===== Provided records

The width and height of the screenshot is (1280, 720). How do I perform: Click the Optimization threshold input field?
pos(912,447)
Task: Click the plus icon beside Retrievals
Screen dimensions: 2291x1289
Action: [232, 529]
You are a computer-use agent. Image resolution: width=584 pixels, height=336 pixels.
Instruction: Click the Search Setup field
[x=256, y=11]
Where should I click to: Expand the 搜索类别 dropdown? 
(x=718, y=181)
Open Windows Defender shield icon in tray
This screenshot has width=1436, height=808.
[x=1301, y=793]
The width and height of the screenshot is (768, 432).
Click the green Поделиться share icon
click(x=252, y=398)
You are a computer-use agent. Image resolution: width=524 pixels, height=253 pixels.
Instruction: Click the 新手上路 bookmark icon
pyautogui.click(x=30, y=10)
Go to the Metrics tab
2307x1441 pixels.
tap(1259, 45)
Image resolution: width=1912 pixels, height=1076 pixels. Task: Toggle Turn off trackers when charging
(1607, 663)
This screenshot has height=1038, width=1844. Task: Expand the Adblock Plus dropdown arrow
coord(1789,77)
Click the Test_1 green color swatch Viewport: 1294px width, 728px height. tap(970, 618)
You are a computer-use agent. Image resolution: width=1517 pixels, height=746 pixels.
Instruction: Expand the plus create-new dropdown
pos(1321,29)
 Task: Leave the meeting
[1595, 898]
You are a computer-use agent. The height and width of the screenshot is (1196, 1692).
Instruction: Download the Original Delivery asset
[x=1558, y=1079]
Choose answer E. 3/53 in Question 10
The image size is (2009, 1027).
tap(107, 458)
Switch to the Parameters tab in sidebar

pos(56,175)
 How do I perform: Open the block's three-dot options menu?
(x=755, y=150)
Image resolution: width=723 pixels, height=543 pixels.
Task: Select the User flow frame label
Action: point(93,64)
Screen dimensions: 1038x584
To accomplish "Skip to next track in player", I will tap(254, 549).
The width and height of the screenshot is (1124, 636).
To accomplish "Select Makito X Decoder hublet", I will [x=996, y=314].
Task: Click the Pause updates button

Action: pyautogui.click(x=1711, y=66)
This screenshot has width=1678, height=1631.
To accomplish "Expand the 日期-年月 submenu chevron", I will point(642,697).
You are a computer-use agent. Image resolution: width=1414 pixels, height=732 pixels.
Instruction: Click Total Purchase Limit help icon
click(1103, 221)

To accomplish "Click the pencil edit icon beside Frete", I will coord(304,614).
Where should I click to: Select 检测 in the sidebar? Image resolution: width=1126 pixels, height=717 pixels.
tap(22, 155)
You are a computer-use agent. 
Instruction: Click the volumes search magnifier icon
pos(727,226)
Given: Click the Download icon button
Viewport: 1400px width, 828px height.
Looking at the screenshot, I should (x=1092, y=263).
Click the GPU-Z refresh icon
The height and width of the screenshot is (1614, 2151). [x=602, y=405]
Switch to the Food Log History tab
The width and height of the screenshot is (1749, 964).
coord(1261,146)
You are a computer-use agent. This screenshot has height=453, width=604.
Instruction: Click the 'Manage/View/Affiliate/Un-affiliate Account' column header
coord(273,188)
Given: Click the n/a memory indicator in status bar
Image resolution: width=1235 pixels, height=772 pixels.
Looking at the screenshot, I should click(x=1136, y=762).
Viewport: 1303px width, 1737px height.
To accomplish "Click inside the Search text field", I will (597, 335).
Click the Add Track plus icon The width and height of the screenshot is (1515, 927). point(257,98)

==========

**The problem**
The whole listing above is to be restated word for word.

**Output of the task**
The width and height of the screenshot is (1280, 720). How do I perform: Click the Optimization threshold input field?
pos(912,447)
Task: Click the plus icon beside Retrievals
Screen dimensions: 2291x1289
Action: [232, 529]
You are a computer-use agent. Image resolution: width=584 pixels, height=336 pixels.
Instruction: Click the Search Setup field
[x=256, y=11]
Where should I click to: Expand the 搜索类别 dropdown? 
(x=718, y=181)
Open Windows Defender shield icon in tray
This screenshot has width=1436, height=808.
[x=1301, y=793]
The width and height of the screenshot is (768, 432).
Click the green Поделиться share icon
click(x=252, y=398)
You are a computer-use agent. Image resolution: width=524 pixels, height=253 pixels.
Instruction: Click the 新手上路 bookmark icon
pyautogui.click(x=30, y=10)
Go to the Metrics tab
2307x1441 pixels.
tap(1259, 45)
Image resolution: width=1912 pixels, height=1076 pixels. Task: Toggle Turn off trackers when charging
(1607, 663)
This screenshot has height=1038, width=1844. Task: Expand the Adblock Plus dropdown arrow
coord(1789,77)
Click the Test_1 green color swatch Viewport: 1294px width, 728px height. tap(970, 618)
You are a computer-use agent. Image resolution: width=1517 pixels, height=746 pixels.
Instruction: Expand the plus create-new dropdown
pos(1321,29)
 Task: Leave the meeting
[1595, 898]
You are a computer-use agent. The height and width of the screenshot is (1196, 1692).
Instruction: Download the Original Delivery asset
[x=1558, y=1079]
Choose answer E. 3/53 in Question 10
The image size is (2009, 1027).
tap(107, 458)
Switch to the Parameters tab in sidebar

pos(56,175)
 How do I perform: Open the block's three-dot options menu?
(x=755, y=150)
Image resolution: width=723 pixels, height=543 pixels.
Task: Select the User flow frame label
Action: point(93,64)
Screen dimensions: 1038x584
To accomplish "Skip to next track in player", I will tap(254, 549).
The width and height of the screenshot is (1124, 636).
To accomplish "Select Makito X Decoder hublet", I will [x=996, y=314].
Task: Click the Pause updates button

Action: pyautogui.click(x=1711, y=66)
This screenshot has width=1678, height=1631.
To accomplish "Expand the 日期-年月 submenu chevron", I will point(642,697).
You are a computer-use agent. Image resolution: width=1414 pixels, height=732 pixels.
Instruction: Click Total Purchase Limit help icon
click(1103, 221)

To accomplish "Click the pencil edit icon beside Frete", I will coord(304,614).
Where should I click to: Select 检测 in the sidebar? Image resolution: width=1126 pixels, height=717 pixels.
tap(22, 155)
You are a computer-use agent. 
Instruction: Click the volumes search magnifier icon
pos(727,226)
Given: Click the Download icon button
Viewport: 1400px width, 828px height.
Looking at the screenshot, I should (x=1092, y=263).
Click the GPU-Z refresh icon
The height and width of the screenshot is (1614, 2151). [x=602, y=405]
Switch to the Food Log History tab
The width and height of the screenshot is (1749, 964).
coord(1261,146)
You are a computer-use agent. This screenshot has height=453, width=604.
Instruction: Click the 'Manage/View/Affiliate/Un-affiliate Account' column header
coord(273,188)
Given: Click the n/a memory indicator in status bar
Image resolution: width=1235 pixels, height=772 pixels.
Looking at the screenshot, I should click(x=1136, y=762).
Viewport: 1303px width, 1737px height.
To accomplish "Click inside the Search text field", I will (597, 335).
Click the Add Track plus icon The width and height of the screenshot is (1515, 927). point(257,98)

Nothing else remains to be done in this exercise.